WHAT YOU ARE ASKED TO DO: In the records below, some lines hold the word "logo". Copy each of those lines.

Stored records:
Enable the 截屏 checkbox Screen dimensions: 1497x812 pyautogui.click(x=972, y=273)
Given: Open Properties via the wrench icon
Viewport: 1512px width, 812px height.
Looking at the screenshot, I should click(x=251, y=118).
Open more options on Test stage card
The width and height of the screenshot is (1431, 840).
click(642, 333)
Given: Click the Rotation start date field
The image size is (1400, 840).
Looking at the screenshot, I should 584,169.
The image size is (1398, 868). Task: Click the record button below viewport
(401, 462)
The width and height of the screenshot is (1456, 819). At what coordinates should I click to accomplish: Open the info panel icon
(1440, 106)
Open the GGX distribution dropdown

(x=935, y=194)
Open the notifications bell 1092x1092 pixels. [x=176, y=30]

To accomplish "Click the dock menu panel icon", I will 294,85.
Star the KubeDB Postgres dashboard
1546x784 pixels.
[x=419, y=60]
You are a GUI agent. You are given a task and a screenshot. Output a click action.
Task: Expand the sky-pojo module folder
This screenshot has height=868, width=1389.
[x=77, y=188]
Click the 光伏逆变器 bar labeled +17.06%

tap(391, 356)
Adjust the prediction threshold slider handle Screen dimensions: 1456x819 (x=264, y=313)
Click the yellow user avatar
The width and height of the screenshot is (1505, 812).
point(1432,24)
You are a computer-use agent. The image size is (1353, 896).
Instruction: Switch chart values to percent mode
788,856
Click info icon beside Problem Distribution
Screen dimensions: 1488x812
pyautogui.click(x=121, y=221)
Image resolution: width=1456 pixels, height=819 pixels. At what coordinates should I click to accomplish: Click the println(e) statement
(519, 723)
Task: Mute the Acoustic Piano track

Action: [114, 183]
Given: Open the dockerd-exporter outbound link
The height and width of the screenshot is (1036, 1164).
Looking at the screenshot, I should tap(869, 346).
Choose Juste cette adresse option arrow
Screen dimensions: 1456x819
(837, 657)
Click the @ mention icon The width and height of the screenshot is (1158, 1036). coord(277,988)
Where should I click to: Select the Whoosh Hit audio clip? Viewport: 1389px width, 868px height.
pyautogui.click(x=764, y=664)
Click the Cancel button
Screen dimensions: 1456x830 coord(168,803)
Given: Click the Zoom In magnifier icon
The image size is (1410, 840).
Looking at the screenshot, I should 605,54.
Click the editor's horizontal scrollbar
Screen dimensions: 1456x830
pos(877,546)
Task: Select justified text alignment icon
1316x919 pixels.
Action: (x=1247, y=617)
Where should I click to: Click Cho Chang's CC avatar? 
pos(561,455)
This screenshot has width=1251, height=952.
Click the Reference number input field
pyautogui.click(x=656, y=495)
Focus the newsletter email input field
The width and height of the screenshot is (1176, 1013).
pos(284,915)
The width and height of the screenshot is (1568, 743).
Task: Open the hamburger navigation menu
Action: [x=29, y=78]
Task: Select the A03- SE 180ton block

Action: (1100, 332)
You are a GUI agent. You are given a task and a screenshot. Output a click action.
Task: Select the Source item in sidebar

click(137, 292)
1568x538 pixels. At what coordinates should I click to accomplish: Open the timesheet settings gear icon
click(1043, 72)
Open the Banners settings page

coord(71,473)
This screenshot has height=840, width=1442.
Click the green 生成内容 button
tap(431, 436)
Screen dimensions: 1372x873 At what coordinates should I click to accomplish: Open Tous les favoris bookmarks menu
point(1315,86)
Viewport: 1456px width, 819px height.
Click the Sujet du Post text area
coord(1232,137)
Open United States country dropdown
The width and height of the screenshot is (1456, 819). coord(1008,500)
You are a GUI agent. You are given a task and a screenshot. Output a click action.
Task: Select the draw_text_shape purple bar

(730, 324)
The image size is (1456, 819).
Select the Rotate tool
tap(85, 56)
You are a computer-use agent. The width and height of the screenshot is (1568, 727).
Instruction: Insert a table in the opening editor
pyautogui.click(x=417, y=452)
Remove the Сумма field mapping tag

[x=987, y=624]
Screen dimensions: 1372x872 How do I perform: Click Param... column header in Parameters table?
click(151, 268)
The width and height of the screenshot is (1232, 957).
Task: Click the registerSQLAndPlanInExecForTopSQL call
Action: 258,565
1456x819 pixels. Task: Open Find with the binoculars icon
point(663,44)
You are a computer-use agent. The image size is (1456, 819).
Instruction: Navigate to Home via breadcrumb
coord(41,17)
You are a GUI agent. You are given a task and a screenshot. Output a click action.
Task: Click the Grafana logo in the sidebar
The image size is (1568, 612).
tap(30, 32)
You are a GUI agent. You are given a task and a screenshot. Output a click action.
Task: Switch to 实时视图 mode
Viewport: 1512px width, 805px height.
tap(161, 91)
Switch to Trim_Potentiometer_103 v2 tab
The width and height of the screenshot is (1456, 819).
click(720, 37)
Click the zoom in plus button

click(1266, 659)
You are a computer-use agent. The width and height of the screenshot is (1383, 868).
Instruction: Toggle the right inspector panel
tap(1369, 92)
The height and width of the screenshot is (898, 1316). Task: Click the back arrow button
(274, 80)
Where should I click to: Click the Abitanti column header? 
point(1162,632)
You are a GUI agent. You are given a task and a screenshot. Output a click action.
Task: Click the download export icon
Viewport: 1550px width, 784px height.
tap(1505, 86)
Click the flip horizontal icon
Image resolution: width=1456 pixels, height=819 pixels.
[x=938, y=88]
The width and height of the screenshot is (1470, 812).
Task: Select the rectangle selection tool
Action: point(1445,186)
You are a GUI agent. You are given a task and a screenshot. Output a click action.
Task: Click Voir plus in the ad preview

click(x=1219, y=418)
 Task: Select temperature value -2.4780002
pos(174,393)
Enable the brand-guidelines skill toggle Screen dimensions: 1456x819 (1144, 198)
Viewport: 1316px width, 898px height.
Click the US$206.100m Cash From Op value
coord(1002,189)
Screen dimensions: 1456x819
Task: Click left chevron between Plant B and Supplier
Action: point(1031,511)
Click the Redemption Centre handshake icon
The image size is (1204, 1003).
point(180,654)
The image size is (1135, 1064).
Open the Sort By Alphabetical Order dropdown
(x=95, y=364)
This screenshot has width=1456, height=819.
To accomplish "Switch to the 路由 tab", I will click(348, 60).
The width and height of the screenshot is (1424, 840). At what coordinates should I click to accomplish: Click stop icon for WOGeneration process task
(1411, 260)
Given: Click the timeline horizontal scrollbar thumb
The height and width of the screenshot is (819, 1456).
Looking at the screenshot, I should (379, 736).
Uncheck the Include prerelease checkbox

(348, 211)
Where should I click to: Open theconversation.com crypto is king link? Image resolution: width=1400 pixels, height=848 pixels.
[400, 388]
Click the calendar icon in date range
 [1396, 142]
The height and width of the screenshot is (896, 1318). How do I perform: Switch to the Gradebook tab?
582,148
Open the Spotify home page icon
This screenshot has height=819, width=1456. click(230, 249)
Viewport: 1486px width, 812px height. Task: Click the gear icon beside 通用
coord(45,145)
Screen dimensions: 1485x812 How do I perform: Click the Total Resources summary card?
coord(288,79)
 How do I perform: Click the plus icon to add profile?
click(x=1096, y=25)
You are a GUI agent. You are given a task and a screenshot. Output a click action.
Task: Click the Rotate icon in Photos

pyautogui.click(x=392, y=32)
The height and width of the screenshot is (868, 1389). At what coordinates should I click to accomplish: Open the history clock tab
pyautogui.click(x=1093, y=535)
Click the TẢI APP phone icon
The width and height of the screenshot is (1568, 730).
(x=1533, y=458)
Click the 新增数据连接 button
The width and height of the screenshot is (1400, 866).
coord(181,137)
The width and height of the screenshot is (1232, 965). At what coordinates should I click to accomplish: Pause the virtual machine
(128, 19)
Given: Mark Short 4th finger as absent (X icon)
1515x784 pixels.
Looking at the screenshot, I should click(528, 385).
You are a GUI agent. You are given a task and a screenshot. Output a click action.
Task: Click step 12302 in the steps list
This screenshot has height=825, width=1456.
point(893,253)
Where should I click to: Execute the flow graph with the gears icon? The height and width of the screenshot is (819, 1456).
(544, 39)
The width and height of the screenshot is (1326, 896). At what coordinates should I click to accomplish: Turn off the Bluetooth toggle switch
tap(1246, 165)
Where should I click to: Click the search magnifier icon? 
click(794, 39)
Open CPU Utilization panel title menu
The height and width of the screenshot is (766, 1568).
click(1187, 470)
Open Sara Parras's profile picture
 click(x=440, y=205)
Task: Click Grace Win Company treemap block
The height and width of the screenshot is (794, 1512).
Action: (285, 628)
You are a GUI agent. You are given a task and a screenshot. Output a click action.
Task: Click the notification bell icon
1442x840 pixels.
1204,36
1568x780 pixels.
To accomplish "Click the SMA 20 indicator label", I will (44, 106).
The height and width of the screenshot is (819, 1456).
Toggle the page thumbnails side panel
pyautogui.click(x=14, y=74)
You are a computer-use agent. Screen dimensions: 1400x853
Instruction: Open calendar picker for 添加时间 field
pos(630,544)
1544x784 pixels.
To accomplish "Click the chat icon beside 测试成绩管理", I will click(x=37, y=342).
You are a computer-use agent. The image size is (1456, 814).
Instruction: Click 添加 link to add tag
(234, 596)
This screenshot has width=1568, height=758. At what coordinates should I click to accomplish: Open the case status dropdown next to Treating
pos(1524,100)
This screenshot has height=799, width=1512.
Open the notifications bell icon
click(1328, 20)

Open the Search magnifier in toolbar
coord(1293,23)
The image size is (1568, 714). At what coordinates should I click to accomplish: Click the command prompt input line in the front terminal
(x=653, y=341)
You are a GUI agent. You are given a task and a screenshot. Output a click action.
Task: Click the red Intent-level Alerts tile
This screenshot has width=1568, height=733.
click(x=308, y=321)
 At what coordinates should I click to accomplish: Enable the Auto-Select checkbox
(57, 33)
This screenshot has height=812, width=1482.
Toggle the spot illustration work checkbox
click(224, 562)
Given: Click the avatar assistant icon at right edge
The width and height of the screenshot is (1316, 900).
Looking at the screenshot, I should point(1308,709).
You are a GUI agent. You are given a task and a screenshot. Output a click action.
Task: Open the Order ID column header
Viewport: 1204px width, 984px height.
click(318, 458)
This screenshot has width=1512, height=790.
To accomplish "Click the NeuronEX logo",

TASK OUTPUT:
Task: Click the Grafana logo in the sidebar
To accomplish "Click the NeuronEX logo",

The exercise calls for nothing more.